Va al médico pensando que se siente mal por una amigdalitis y sale diagnosticada con un cáncer "silencioso"
El pronóstico fue mucho peor de lo esperado.

Chloe Reid, una joven ciudadana británica, está experimentando un calvario desde que a los 21 años le diagnosticaran linfoma de Hodgkin, tras acudir al médico por la presencia de un bulto en el cuello y un cansancio que escapaba de lo normal.
Inocentemente, en su fuero interno, la joven quería pensar que se trataba de un caso de amigdalitis, aunque con el paso de los días y la mayor intensidad de los dolores, comenzó a pensar que se trataría de algo mucho más graves. Como finalmente fue.

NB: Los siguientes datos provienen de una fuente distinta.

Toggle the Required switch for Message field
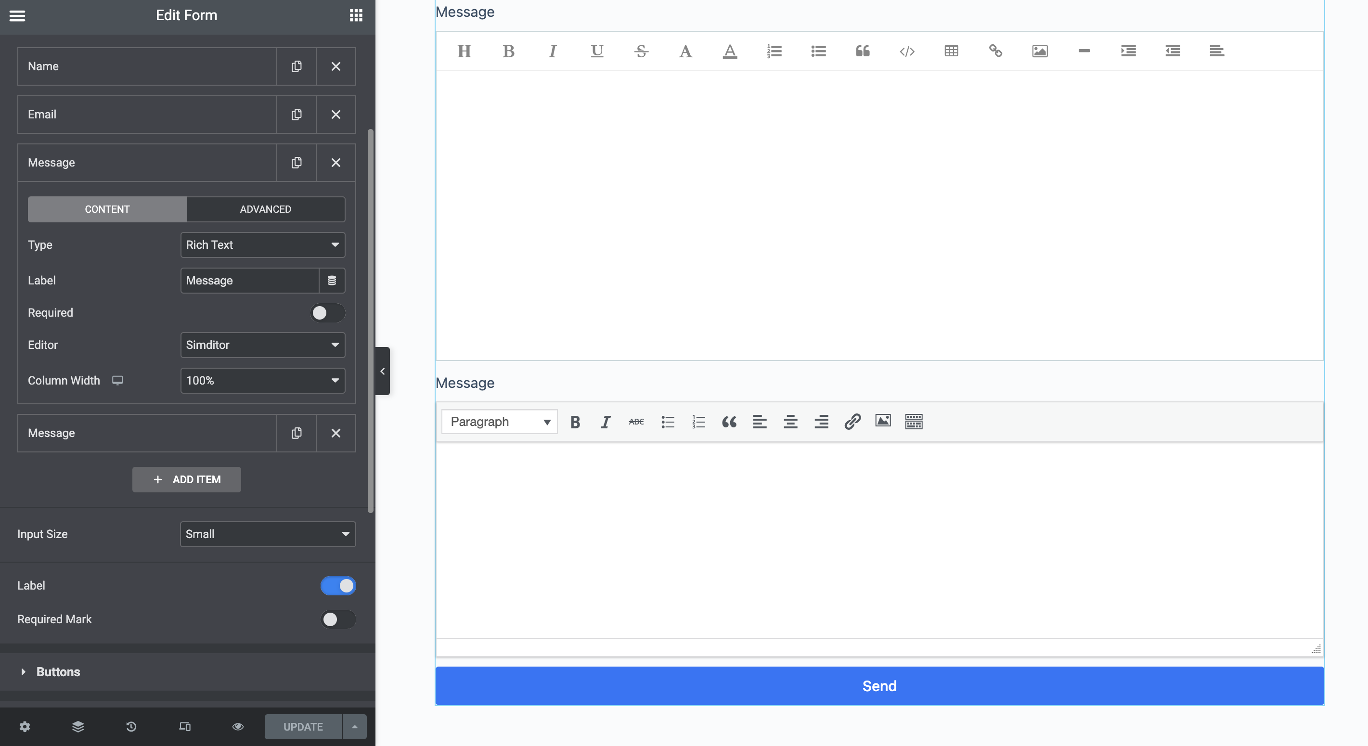 click(327, 313)
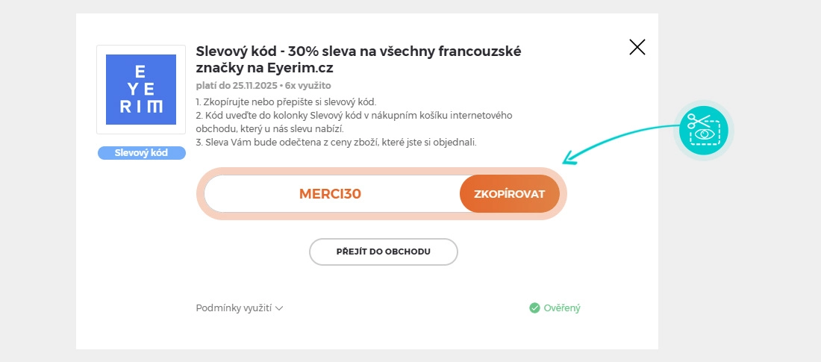
Task: Close the coupon popup with the X
Action: [637, 48]
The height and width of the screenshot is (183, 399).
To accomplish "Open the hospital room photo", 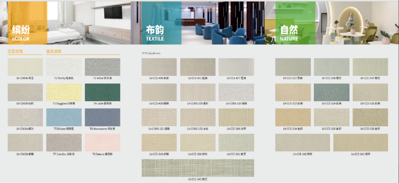I will click(89, 23).
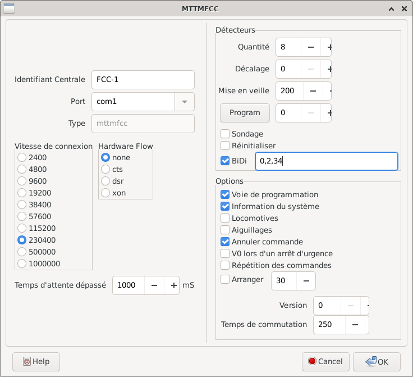Click the Identifiant Centrale text field
The image size is (413, 377).
pos(143,80)
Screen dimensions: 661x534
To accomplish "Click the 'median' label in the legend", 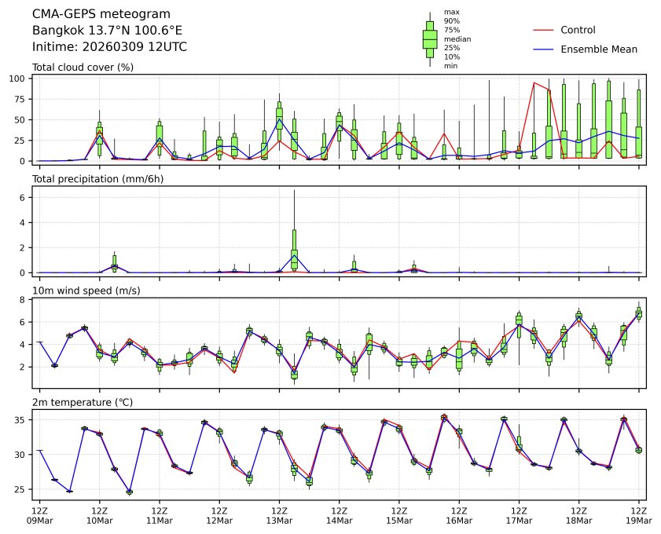I will [455, 38].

Según explicó Chloe al medio The Sun, en el momento en que le comunicaron que se trataba de cáncer, sintió "como si hubiera entrado en la vida de otra persona, una vida mucho más aterradora que la mía".
Y destaca algunas de las primeras dudas que le surgieron en su cabeza y que por su edad no le tocaría responder todavía, como si quería tener hijos algún día. Todo ocurrió en noviembre de 2022 después de una llamada telefónica a su médico de cabecera relatándole la aparición de un bulto en el cuello.
Tras unos primeros test en los que se esperaba que fuera una amigdalitis, tras unos meses y cuando finalmente pudo acudir a la cita física en verano de 2023, el bulto se había extendido por el brazo.
Finalmente, los doctores llegaron a la conclusión de que padecía linfoma de Hodgkin, un cáncer que afecta a los glóbulos blancos conocidos como linfocitos.
La británica recuerda que llamar a sus padres “fue la llamada telefónica más difícil que he tenido que hacer, pero estuvieron ahí para ayudarme emocional y financieramente en los meses siguientes”.
Entre tanto, Chloe se ha movilizado durante estos años para recaudar dinero que ayuden a la investigación y conocimiento acerca de esta enfermedad, que por el momento no tiene cura. Finalmente, anima a todo el mundo a que acuda al médico para revisarse de forma periódica cualquier indicio que pueda suponer un problema médico.